The Adventures of Faustus Bidgood (1986) is a sprawling work of comedic delirium that evokes the work of Monty Python, Mad Magazine, and Thomas Pynchon while on a shoestring budget and from a purely Newfoundland perspective. The writer/star/producer/co-director Andy Jones had never made a movie before Faustus. He had been involved in comedy his entire life, being a member of the legendary CODCO stage troupe, but the world of the silver screen had always eluded him and the only way he would ever make a movie was if he did it himself. So, he gathered his friends and family, with his brother Michael Jones taking on the helm of co-director, and set out to tell the story of a loser (a Canadian tradition) named Faustus who lives in St. Johns, Newfoundland, works for a corrupt government, and spends his days imagining he’s the king of the island whenever he’s not visualizing the graphic death of his co-workers.
By Jones’s own admission, he didn’t know how to structure a feature-length motion picture, but he sure had a lot of ideas and every single one of them is breathlessly thrown onto the screen. Faustus isn’t a gag-a-minute comedy nor a meditative piece of work; instead, it brings together a series of surreal tableaux from everyday life that brush up against fantastical reveries. The film’s magic is how these disparate elements build off one another, slamming the viewer at a frenetic pace until its shape becomes apparent during a grandiose finale that involves blackmail, a gun, a pregnancy, and some on-stage theatrics.
Faustus is too hyper-specific, ambitious, and niche to work as a breakthrough comedy, especially since it never holds the viewer's hand or gives them any time for a breather. It’s the kind of project that had to be pruned, re-organized, and thought through as it was being put together—which ended up being one hell of a long time. (I was unsurprised to learn the film took ten years to complete.) In interviews, Jones has pointed out that the movie took so long to wrap up that the pregnant woman in the film gave birth during its lengthy production; her kid can be seen walking around at a party at one point.

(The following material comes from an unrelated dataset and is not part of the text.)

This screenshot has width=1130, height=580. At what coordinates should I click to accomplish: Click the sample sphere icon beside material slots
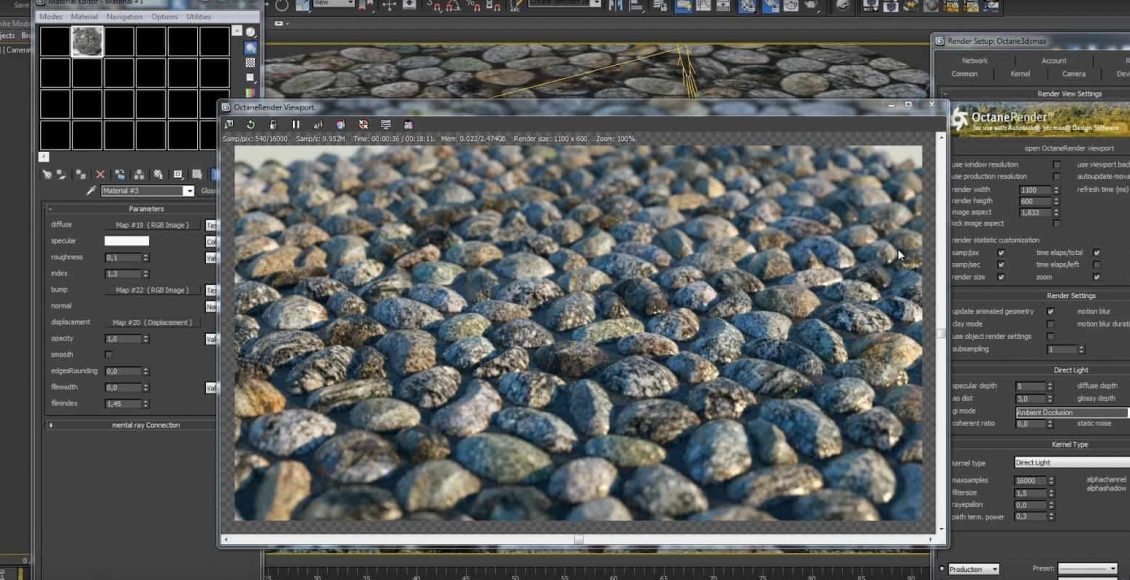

The most depressing thing about Faustus is how little it has been seen over the years. Sure, you’ll find a VHS rip uploaded by the great Doug Tilley (a movie-obsessed Newfoundland native) on YouTube, but the film rarely gets mentioned by anyone discussing Canadian comedies, and its DVD release (featuring some fun special features like a commentary and some short films) was released independently and soon disappeared without a trace. Faustus is a film begging for a bigger cult audience to obsess over, deconstruct, and hold up as one of the Canadian canon's great comedies. Thankfully, places like Spectacle are giving it another chance, and seemingly out of the blue, the Canadian Broadcasting Center has produced a retrospective documentary on the film, proving that some people are still carrying a torch for this odd little piece of art.
The Adventures of Faustus Bidgood screens this evening, June 23, and on June 27, at Spectacle. Robert Joy, who acted and helped produce the film, will be in attendance for a Q&A.